ISIS Survival Hangs by a Thread, Desperate Fatwas

(THIS ARTICLE IS COURTESY OF THE SAUDI NEWS AGENCY ASHARQ AL-AWSAT)

 

ISIS Survival Hangs by a Thread, Desperate Fatwas

Friday, 5 April, 2019 – 10:45
(Image from Arabic Website/ no caption)
Cairo – Waleed Abdurahman
Ailed by losing its final Syria stronghold, in the eastern town of Baghouz, ISIS is pinning high hopes on its outlandish and radical edicts, or fatwas, to prop up its comeback. A recently published Global Fatwa Index (GFI) document, prepared by Egypt’s Dar El-Ifta (an educational institute and a center for Islamic legal research), broke down the transformation ISIS literature and religious fatwas have undergone over the last few years.

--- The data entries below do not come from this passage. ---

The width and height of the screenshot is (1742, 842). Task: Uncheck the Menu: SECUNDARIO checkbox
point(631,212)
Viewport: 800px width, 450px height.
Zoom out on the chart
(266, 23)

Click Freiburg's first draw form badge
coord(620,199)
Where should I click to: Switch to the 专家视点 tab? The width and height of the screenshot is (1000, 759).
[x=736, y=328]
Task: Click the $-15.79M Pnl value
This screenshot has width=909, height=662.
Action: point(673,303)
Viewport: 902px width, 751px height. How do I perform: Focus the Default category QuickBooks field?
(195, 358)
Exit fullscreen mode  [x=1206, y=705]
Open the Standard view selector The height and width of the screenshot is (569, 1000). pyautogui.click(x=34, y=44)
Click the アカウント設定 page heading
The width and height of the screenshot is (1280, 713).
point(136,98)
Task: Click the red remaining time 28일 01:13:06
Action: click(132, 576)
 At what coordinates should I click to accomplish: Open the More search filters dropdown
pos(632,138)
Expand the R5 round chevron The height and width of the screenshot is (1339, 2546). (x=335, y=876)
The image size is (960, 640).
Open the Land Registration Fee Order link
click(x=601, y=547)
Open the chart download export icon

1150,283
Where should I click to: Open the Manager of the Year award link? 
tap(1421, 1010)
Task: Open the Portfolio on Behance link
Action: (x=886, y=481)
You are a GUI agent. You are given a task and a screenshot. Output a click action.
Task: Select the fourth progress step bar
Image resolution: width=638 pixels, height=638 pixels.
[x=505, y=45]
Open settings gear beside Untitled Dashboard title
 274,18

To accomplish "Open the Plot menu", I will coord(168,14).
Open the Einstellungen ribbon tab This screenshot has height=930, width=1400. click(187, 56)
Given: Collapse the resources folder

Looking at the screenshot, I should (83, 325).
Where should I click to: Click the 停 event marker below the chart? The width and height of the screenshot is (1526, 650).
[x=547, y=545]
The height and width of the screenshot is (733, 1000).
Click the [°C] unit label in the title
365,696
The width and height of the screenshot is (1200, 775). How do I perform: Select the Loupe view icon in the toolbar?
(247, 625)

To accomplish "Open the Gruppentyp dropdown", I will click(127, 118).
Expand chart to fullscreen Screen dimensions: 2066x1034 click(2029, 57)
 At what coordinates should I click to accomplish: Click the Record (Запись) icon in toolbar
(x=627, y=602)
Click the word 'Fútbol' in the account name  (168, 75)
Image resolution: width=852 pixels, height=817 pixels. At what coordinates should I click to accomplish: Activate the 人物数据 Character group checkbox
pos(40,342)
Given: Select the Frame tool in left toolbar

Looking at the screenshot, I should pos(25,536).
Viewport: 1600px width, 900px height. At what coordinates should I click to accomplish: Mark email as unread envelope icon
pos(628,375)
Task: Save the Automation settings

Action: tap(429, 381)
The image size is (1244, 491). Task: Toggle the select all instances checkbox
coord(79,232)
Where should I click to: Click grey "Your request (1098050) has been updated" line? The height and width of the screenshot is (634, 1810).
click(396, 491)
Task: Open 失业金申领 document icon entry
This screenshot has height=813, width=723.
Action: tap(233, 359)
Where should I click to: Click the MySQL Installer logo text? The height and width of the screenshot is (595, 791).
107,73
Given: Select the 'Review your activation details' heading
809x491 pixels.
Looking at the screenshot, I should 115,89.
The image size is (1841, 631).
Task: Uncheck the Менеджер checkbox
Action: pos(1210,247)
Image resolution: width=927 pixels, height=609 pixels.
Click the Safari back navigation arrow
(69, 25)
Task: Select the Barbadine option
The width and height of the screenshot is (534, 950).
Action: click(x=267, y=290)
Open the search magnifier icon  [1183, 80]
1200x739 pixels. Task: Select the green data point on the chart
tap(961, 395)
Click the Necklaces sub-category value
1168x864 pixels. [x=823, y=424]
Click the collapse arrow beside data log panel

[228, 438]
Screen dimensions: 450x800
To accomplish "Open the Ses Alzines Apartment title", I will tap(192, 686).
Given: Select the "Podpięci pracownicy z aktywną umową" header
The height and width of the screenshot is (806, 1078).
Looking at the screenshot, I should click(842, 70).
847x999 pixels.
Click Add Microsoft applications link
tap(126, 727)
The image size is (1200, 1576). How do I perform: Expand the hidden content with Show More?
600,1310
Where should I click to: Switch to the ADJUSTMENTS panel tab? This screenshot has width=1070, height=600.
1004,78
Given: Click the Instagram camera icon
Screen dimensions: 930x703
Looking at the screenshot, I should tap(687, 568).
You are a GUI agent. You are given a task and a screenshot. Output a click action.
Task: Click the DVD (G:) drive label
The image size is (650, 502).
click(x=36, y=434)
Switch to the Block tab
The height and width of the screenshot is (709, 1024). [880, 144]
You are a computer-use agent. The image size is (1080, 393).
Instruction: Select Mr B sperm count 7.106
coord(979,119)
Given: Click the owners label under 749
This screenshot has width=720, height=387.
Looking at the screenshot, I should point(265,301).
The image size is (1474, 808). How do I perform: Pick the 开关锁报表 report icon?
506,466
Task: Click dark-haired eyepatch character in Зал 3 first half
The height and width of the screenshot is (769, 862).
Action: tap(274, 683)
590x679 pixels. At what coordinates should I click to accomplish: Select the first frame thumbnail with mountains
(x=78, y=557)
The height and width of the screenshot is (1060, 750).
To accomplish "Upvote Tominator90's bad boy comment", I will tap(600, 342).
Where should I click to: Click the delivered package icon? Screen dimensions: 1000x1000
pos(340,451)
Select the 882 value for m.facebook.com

Early fatwas issued by the group were violent in calling for “garnering support” enough to materialize a so-called Islamic caliphate. During its prime on the Syria-Iraq theater, ISIS guidance worked to uphold the status quo by encouraging members to plunder and violate international conventions on human rights.

With the caliphate going into decline, the group’s edicts started to tilt towards desperation, at times taking stock in labeling “patience” as virtuous and defeat as a “test of will.” It also focused on promising a martyr’s heaven to its scattered and discombobulated fighters.

The GFI report reaffirmed that the fatwas suggest the group’s ‘clinical death,’ especially that they are almost entirely focused on combating despair that is dousing its supporter base. ISIS has gone from missionizing and authorizing its recruits to plunder and enforce their radical ideology to asking them to donate and give up their lives in exchange for the caliphate’s rebirth.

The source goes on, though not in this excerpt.